Puis nous remarquions que nous n’étions pas les premiers, les animaux nous avaient devancé,
Mais notre arrivé sur le fil les a déséquilibré et un à un ils nous ont quitté.

Nous sommes ces funambules qui déambulent sur le fil bras tendus,
De novices équilibristes lâchés sur un fil satiriste.

Du papier au clavier

Je suis de cette génération qui a laissé tomber le papier pour le clavier,
Je suis de cette époque où l’on aime écrire sans forcément aimer lire,
J’aime lâcher des paragraphes et je suis pourtant mauvais en orthographe,
J’aime me défouler sur les mots mais je n’aime pas Victor Hugo.

Tu peux prendre ta plume, ton encrier et commencer à me juger,
Je m’étais préparé à ton couplet sur la modernité et le fait que l’on a rien inventé,
Mais je préfère le laisser aux arriérés qui auraient réussi à dégoûter Musset.

Alors oui j’aurai tendance à citer une série plutôt que Paul Valéry,
Mais comme lui c’est à l’écris que je veux résoudre les conflits.
Dans mes textes tu n’auras pas d’air de Voltaire ou de Baudelaire,
Simplement le vécu d’un jeune homme un peu perdu.

Nous sommes passés du papier au clavier parce que l’on préfère frapper que gratter,
Tout comme vous etiez passés de la plume au stylo car vous étiez plus lourd qu’une enclume avec vos rimes aussi plates que l’eau.

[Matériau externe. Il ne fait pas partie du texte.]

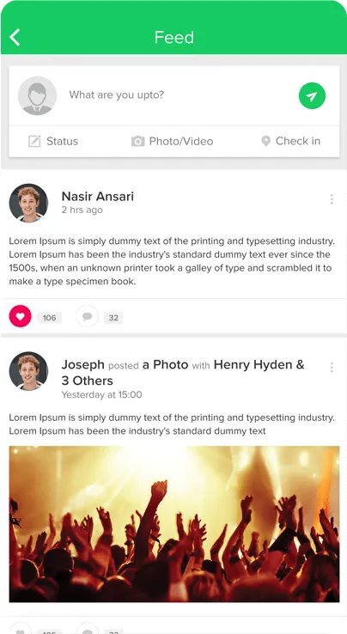The image size is (347, 634).
Task: Focus the 'What are you upto?' field
Action: pyautogui.click(x=177, y=95)

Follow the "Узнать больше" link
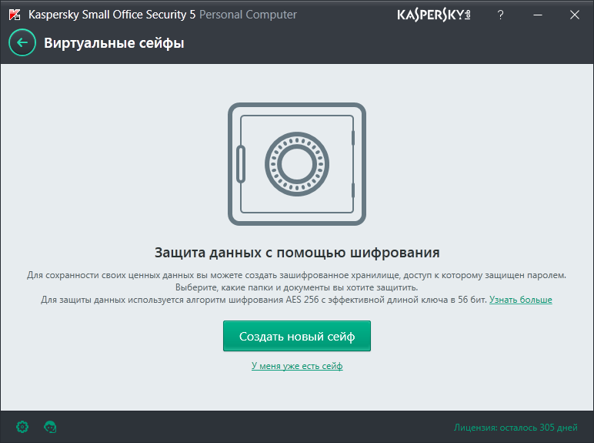click(x=520, y=300)
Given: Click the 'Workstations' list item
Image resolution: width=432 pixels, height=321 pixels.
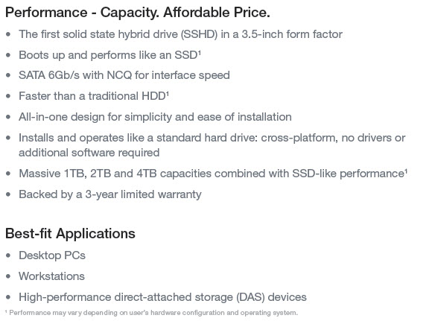Looking at the screenshot, I should click(51, 276).
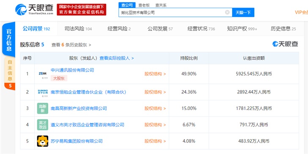Click the 天眼查 watermark logo above table

tap(285, 44)
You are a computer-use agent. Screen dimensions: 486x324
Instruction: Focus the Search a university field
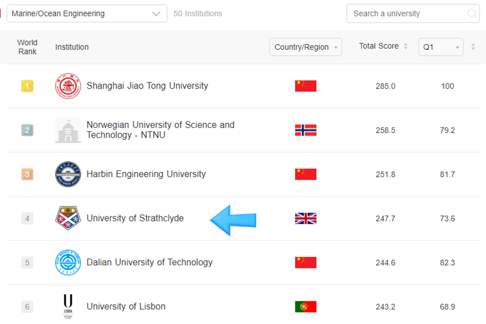(x=413, y=14)
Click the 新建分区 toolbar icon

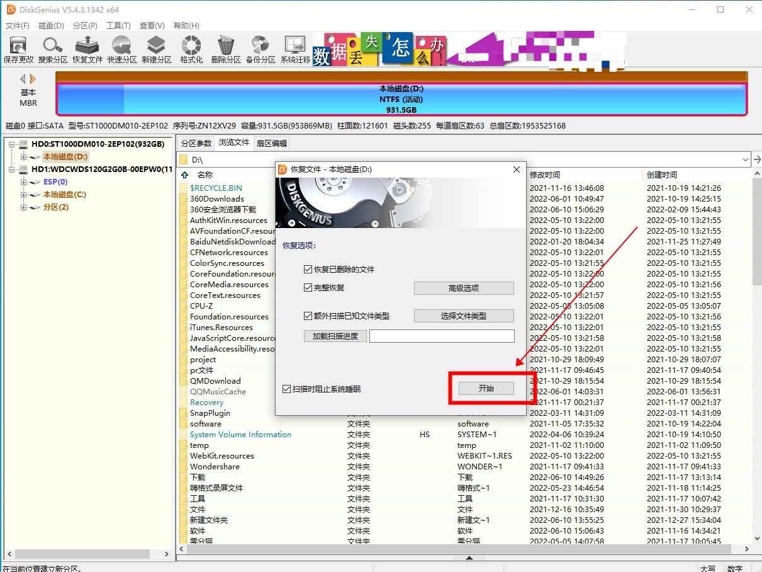(156, 46)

Alors maître rangez votre marteau car vos chevilles enflées ne vous permettront pas de me percer.

La famille

D’un côté il y a bébé qui regarde papa,

De l’autre il y a papa qui n’assume pas.

D’un côté il y a papa qui l’abandonnera,
Et de l’autre il y a bébé qui pleurera.

D’un côté il y a maman qui a pleuré,
De l’autre bébé qui va pleurer.
D’un côté il y a maman qui s’est remariée,
De l’autre bébé qui est oublié.

D’un côté il y a beau papa,
De l’autre l’enfant qui existait déjà.
D’un côté l’enfant veut son papa,
De l’autre beau papa le frappera.

Mais si tout ça ne m’a pas tué,
Ça m’a rendu plus fort.
Et je n’ai pas oublié mon souhait,
De te voir un jour pleine de remords.

Je rêve en secret que tu te fasse violenter,
Et puisque tu ne veux plus me voir,
Que tes yeux soient crevés,
Afin que tu saches ce que c’est que de vivre dans le noir.

La noirceur de ton cœur,
N’a d’égale que la tumeur,
Que je te souhaite de contracter de bonne heure.

Ce cœur que tu as refusé de me donner,
Maman, ton rôle était de me protéger.

Quand la colère transperce mes vers,
Et que ma déprime dépasse mes rimes.
C’est malade à crever que je t’imagine.

Maman, pardonne moi ces pensées malsaines,
Mais mon cœur est rongé par la peine,
À l’idée de ne jamais avoir pu prononcer,
Papa, Maman.

Ma tête n’en peu plus de passer son temps,
À s’imaginer un passé à chaque événement.

Que la vérité éclate au grand jour,
Que l’on oublie l’être que je suis au bon jours.
Je ne suis qu’un cas social,
Abandonné par sa mère attardée mentale.

Oubliez le garçon qui s’invente une vie,
Pour ne pas être différent de ses amis.

Mais n’oubliez pas celui que je suis.
Un garçon plein d’envies,
Qui a besoin de ses amis,
Car c’est pour lui sa seule famille.